▶ [PROBLEM DETAILS]
Among the entries below, please repeat exactly and only the lines from the line containing "Címkék (455, 2382)" to the line containing "[hamburger] (24, 26)", both lines included.

▶ [MATERIALS PROVIDED]

▼▼▼

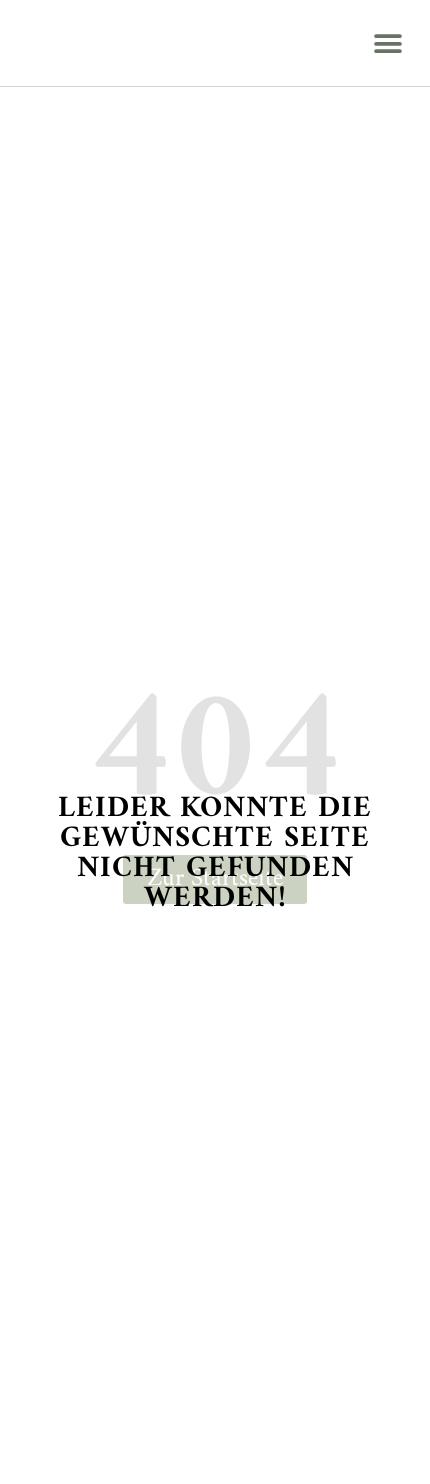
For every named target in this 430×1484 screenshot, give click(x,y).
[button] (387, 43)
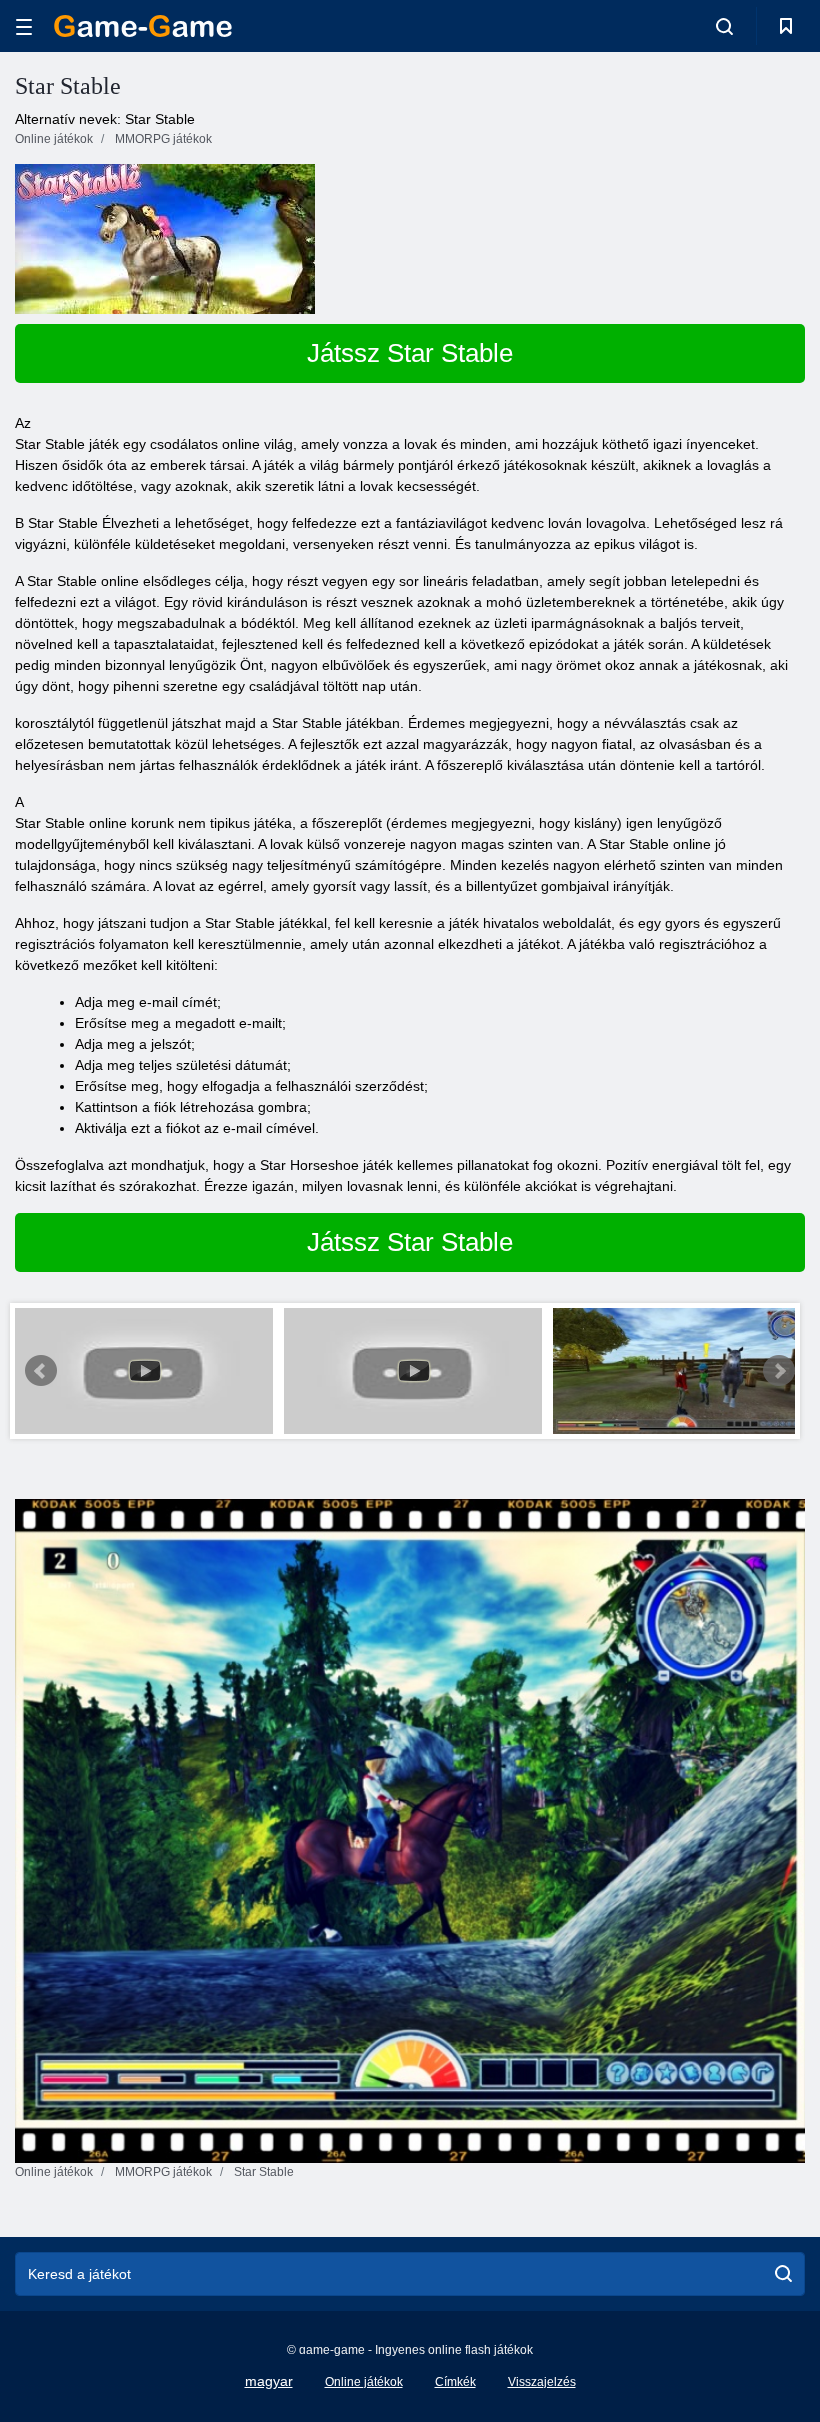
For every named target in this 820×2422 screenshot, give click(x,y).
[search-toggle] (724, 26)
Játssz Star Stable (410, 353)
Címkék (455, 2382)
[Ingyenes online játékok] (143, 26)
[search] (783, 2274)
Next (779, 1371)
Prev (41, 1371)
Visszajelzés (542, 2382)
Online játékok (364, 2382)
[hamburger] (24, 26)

▲▲▲
▼▼▼

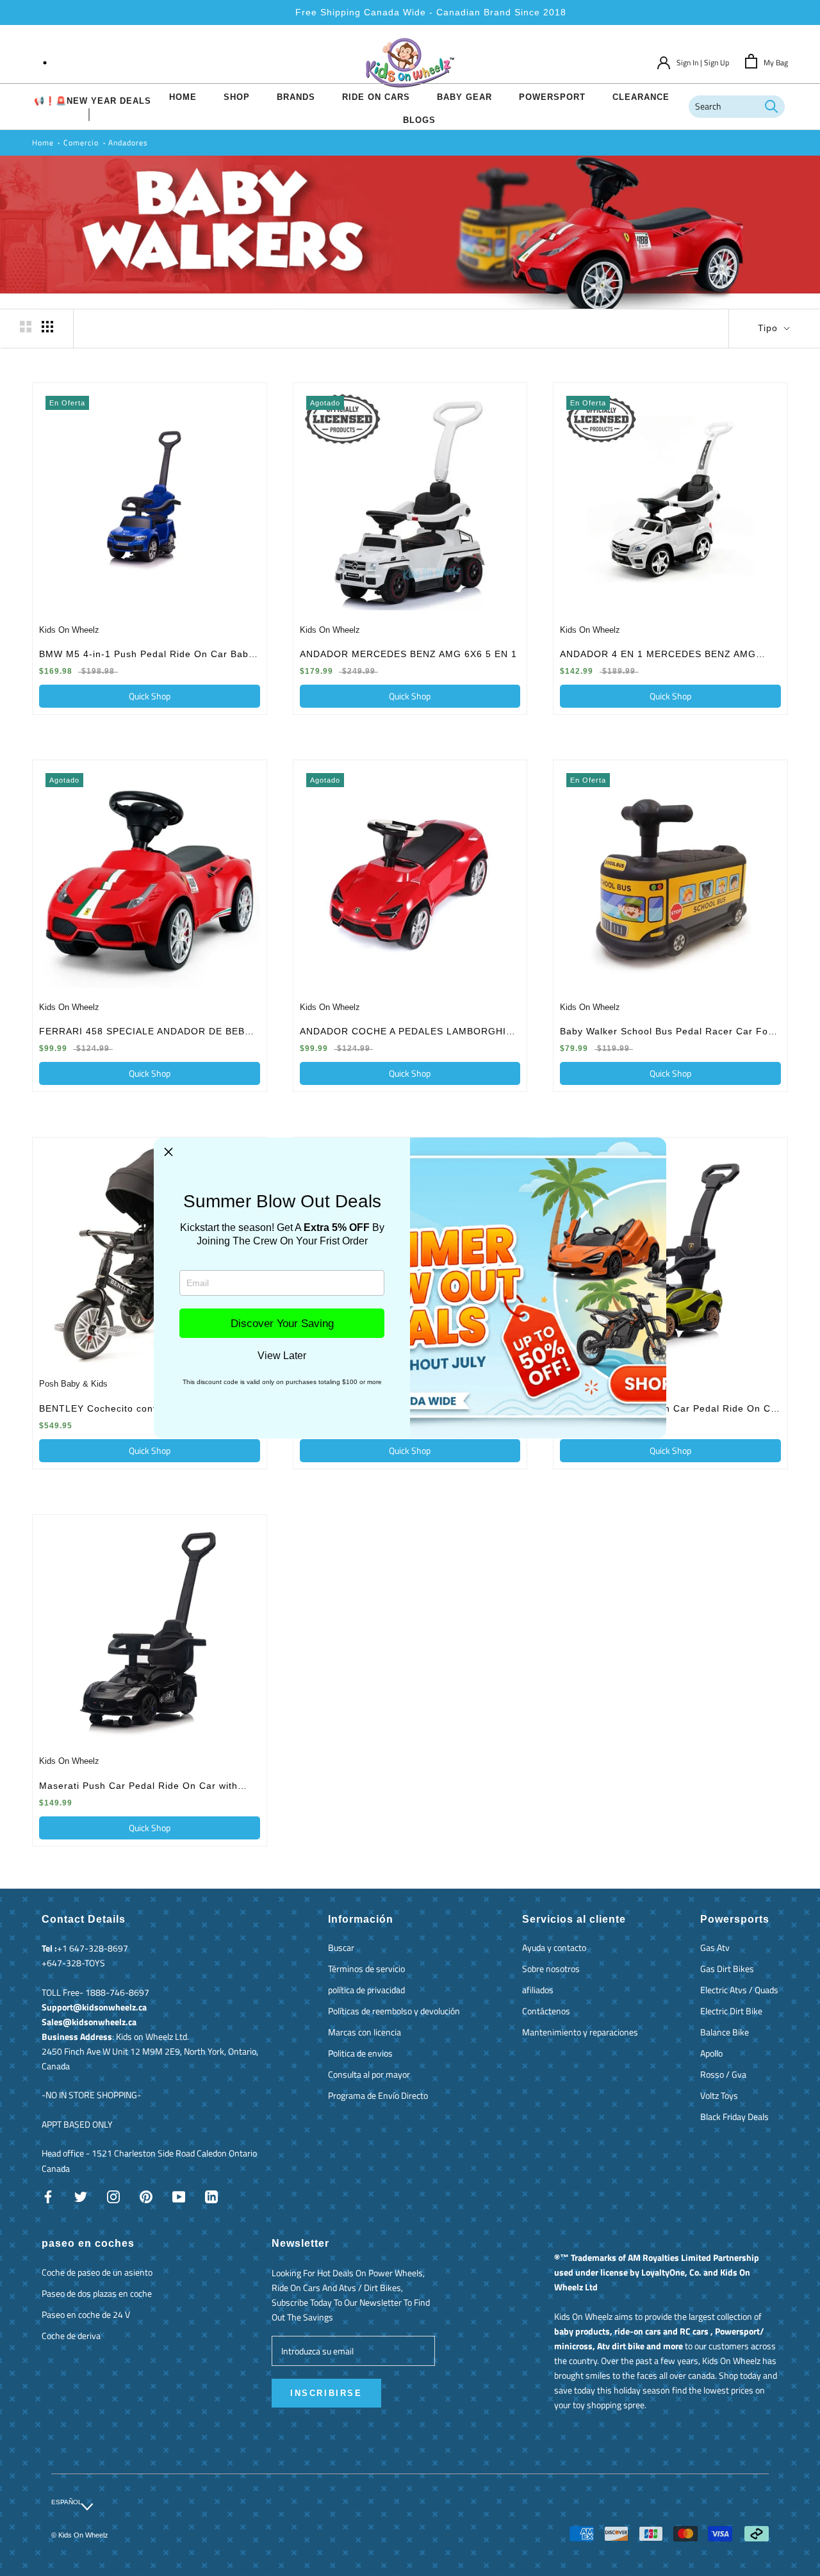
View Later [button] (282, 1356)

▲▲▲
▼▼▼

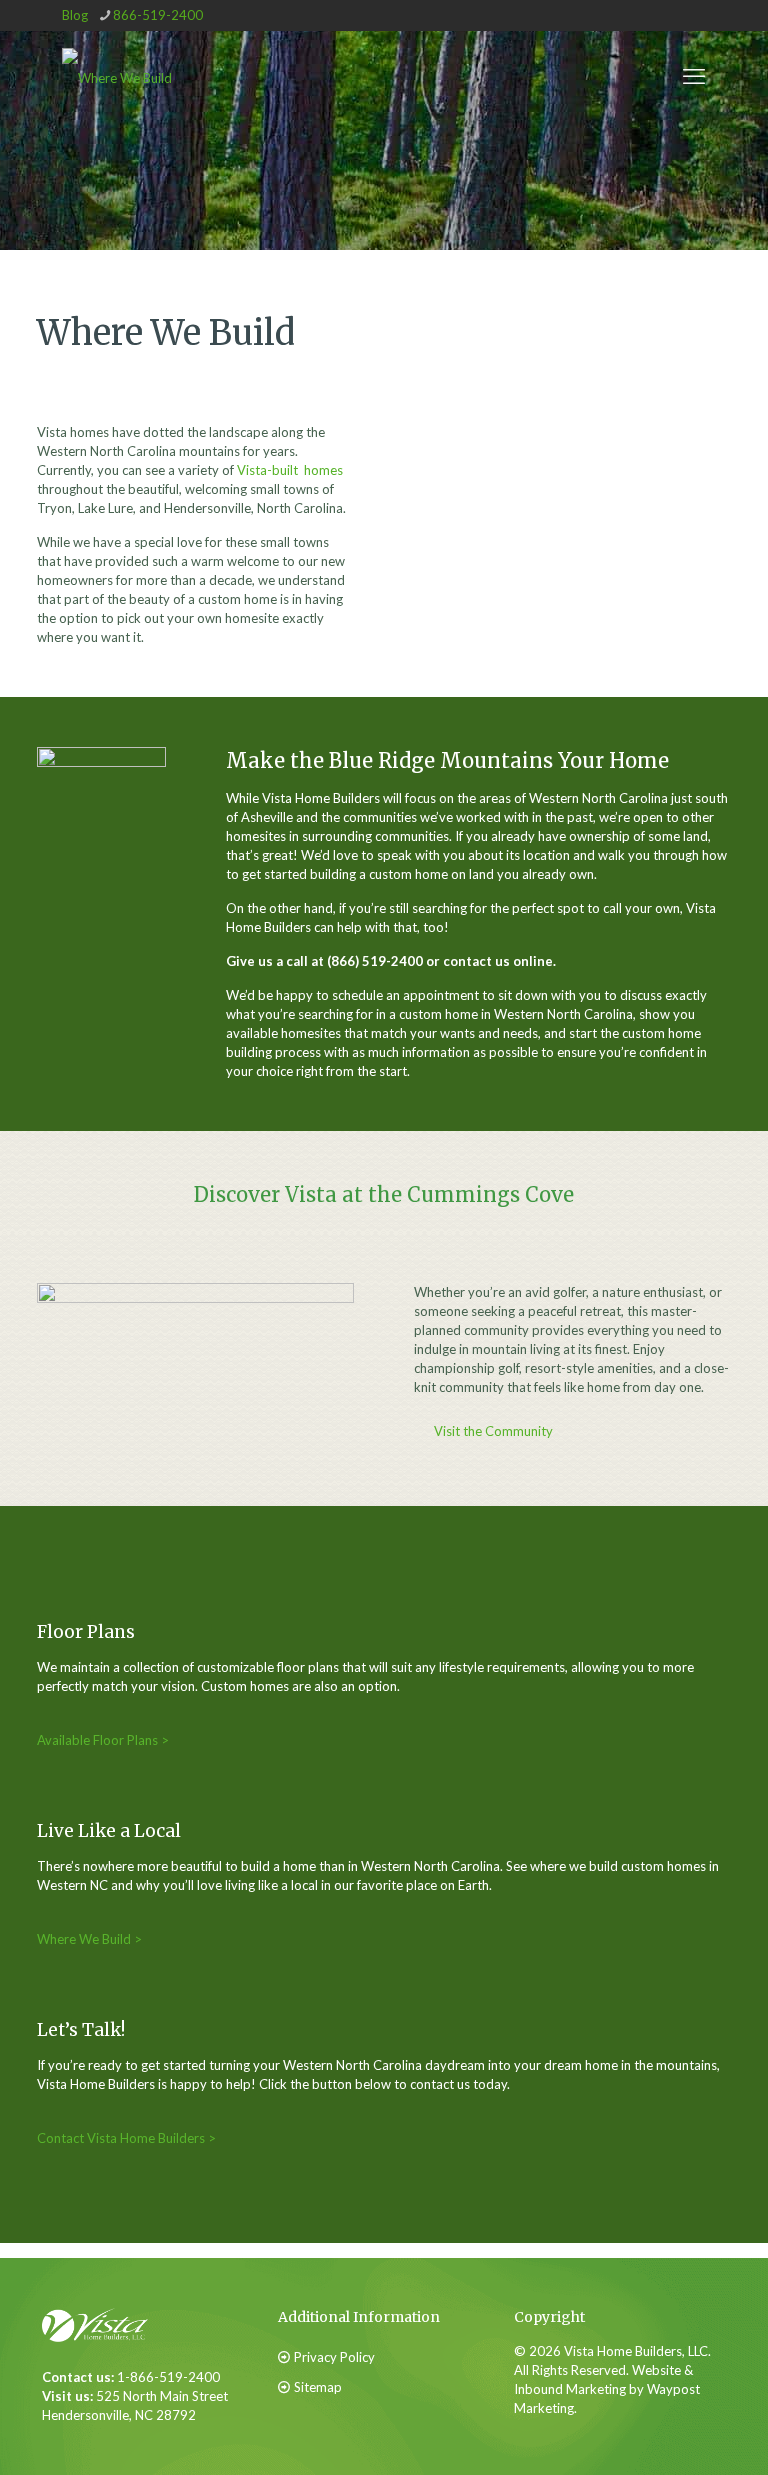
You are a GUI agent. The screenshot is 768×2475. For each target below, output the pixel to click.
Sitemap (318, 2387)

▲▲▲

▶ [OUTPUT OF THE TASK]
Címkék (455, 2382)
[Ingyenes online játékok] (143, 26)
[search] (783, 2274)
Next (779, 1371)
Prev (41, 1371)
Visszajelzés (542, 2382)
Online játékok (364, 2382)
[hamburger] (24, 26)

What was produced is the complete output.